Antonio Diaz Diaz wrote:
Daniel Rudolf wrote:
in my experience a broken HDD sometimes doesn't even report a read error,
but just returns random garbage.
Interesting. Yours is the third request of a feature intended to detect
or recover from such hardware misbehaviors. Are HDD manufacturers
cutting too many corners as of lately?
I'd say that HDD manufacturers have always cut corners 😄
I can only speak about my experience, but the latest defective HDD with
this issue was quite old: It was a 2,5" Samsung drive manufactured back
in 2015 that didn't accumulate many hours (below 8,000 hours). It died
out of nowhere, not a single sign of an imminent failure (apart from the
old age of course). Nothing critical on that HDD, but I always try to
restore data.
To add some more context about the issue: It's not like that the HDD
starts returning garbage data at some point, but rather a "wrong" sector
now and then. The only reason I noticed is because I store hashes of
some of my data and thus was able to verify some of it after running
ddrescue. I saw that some hashes didn't match, so I tracked the sectors
down and was surprised to see that ddrescue didn't report these sectors
to be bad. So I rescued these sectors again and then the hashes matched.
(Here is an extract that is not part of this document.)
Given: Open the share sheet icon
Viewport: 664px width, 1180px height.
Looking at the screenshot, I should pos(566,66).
However, I can't verify all data this way, simply because I don't have
hashes of everything. I thus ran ddrescue-verify and was surprised to
see that it reported a difference of about 400 MiB (of 1,5 TB total).
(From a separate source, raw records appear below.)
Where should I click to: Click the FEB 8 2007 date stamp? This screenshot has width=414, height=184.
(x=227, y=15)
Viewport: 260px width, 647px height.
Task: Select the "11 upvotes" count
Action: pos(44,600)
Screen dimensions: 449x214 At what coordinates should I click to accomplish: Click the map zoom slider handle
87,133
ddrescue-verify excluded the four 512 bit sectors ddrescue deemed bad.
Most (but not all) differences were in areas ddrescue also struggled
with, but ultimately rescued successfully (what was false, but ddrescue
didn't know that). However, I don't know about how many "wrong" sectors
we're really talking - it could be as low as one "wrong" sector per 1
MiB ddrescue-verify block.
I experienced this before (too many non-matching hashes of data for the
number of bad sectors reported by ddrescue), but I didn't investigate
further back then.
>
> If the hardware does not fulfil its part of the job (report a read
> error), it is not possible for the software to be sure that it has got
> the correct data.
I agree: It's virtually impossible for ddrescue to decide what the
correct data is. One could indeed use a "two out of three" algorithm,
but that isn't bulletproof either: The issue could have developed after
the initial rescue. So, in the end ddrescue should leave the decision up
to the user (best with the support of knowing how often what data was read).
Thus I like running ddrescue at least twice: Once to do the actual data
recovery, and at least once more to verify the data that was recovered.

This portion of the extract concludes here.